Authors: Briganti A, Portela D A, Grasso S, Sgorbini M, Tayari H, Bassini J R Fusar, Vitale V, Romano M S, Crovace A, Breghi G, Staffieri F
Journal: Veterinary journal (London, England : 1997)
Summary
# Editorial Summary Intrapulmonary shunting—the degree to which blood bypasses ventilated lung tissue—is a critical determinant of oxygenation during equine anaesthesia, yet clinicians typically rely on indirect surrogates rather than direct measurement.
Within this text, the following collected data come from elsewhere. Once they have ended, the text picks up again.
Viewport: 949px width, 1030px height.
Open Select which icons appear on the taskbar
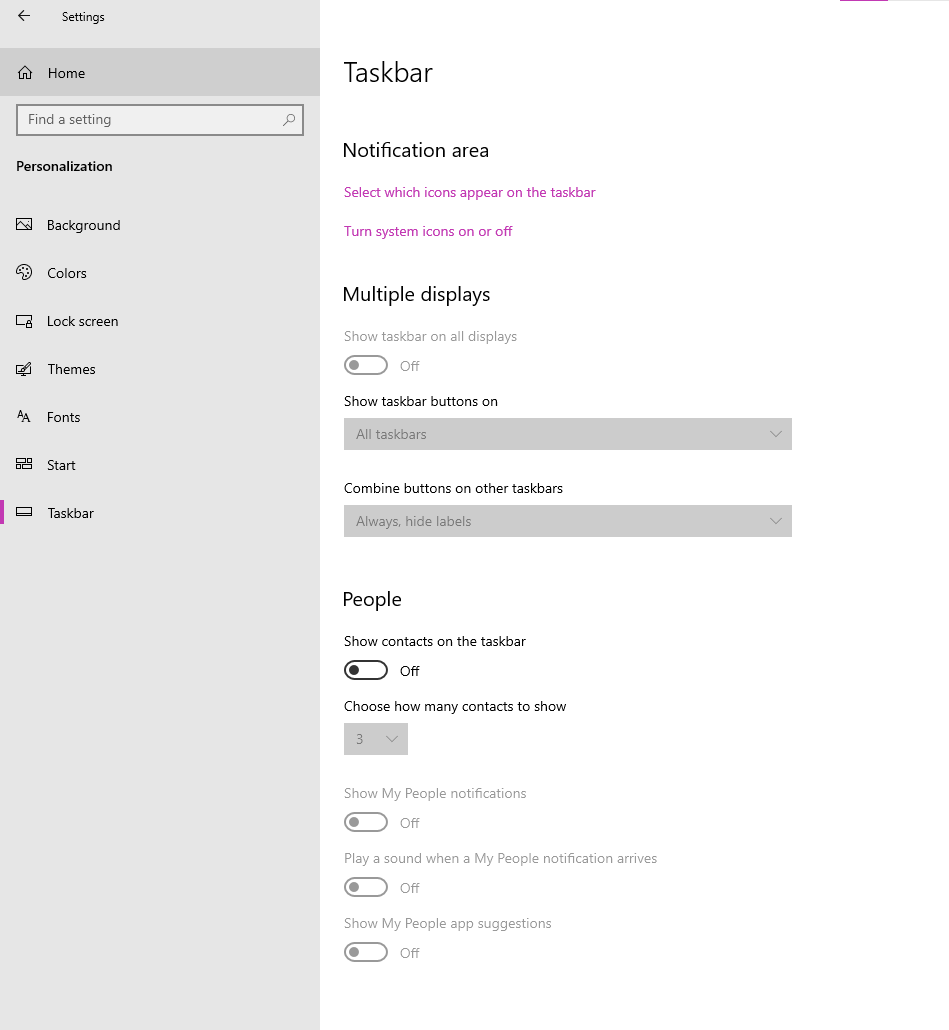[x=470, y=192]
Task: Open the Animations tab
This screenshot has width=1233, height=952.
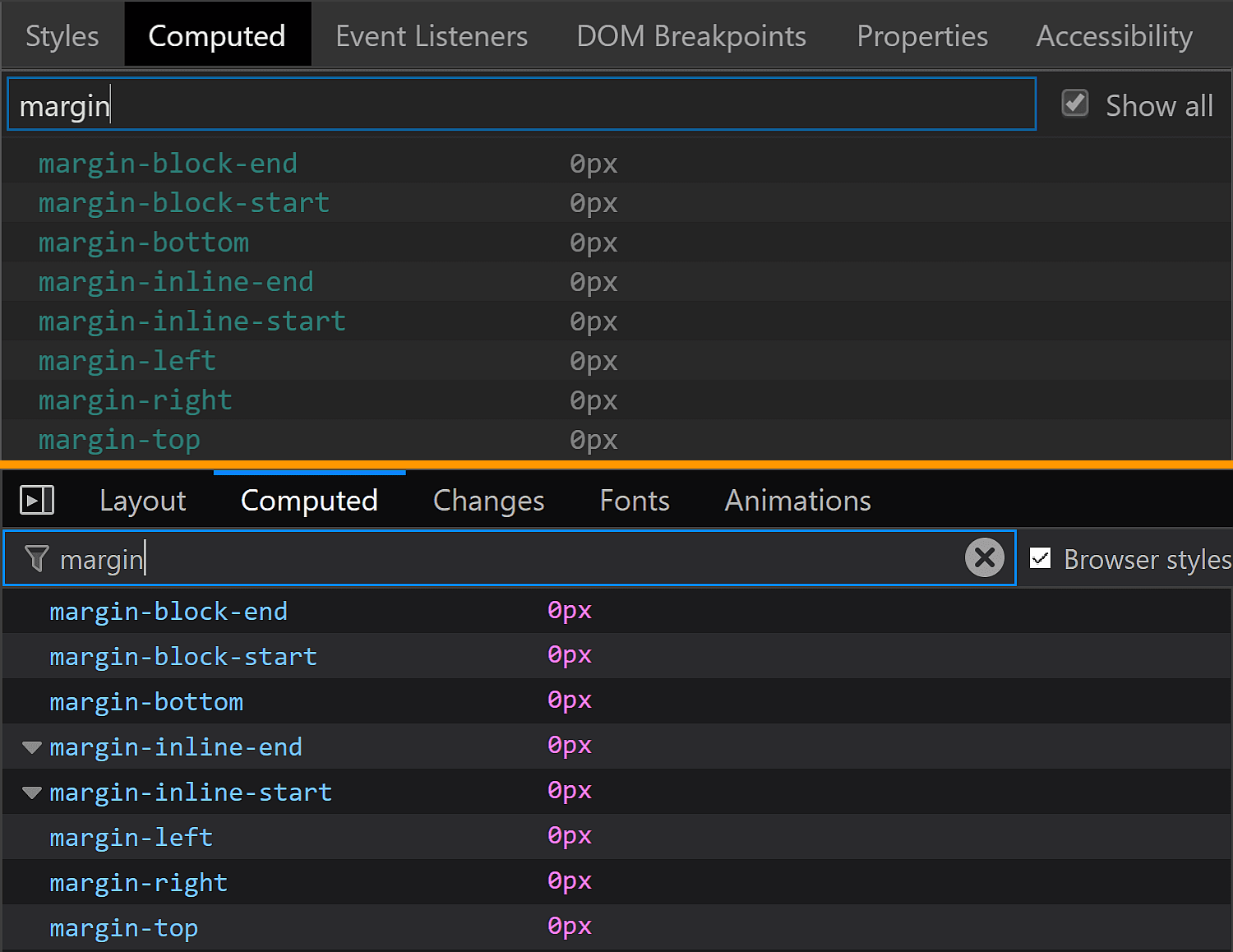Action: tap(797, 500)
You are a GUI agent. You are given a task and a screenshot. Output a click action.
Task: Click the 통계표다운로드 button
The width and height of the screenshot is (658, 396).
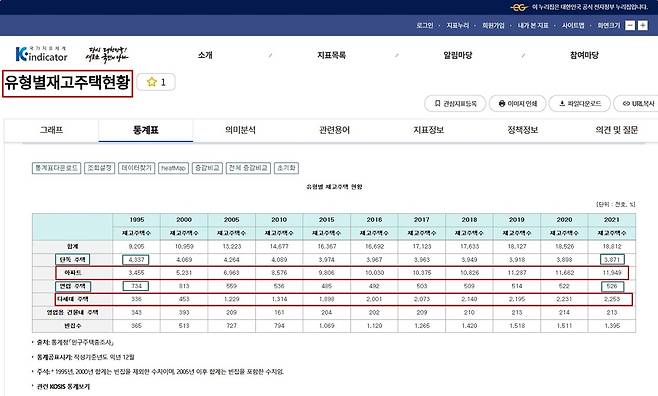point(57,168)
Briganti and colleagues investigated how accurately five commonly used oxygenation indices predict actual venous admixture (Qs/Qt) in isoflurane-anaesthetised horses receiving escalating dobutamine infusions, using invasive pulmonary artery catheterisation to obtain paired arterial and mixed venous blood samples across eight time points per animal. Whilst conventional oxygen tension-based ratios—including PaO2/FiO2, PaO2/PAO2, P(A−a)O2, and the respiratory index—all demonstrated weak correlation with true shunt (r² <0.2), the fractional shunt calculation (F-shunt), which incorporates measured oxygen content rather than tension alone, showed substantially stronger agreement with Qs/Qt (r² = 0.73), regardless of dobutamine dose. For practitioners managing anaesthetised horses, this work suggests that when simultaneous arterial and venous blood sampling is feasible, calculating F-shunt provides a more reliable assessment of pulmonary gas exchange than relying on readily available PaO2 values alone, potentially guiding more targeted ventilatory management during prolonged procedures or in horses with pre-existing respiratory compromise.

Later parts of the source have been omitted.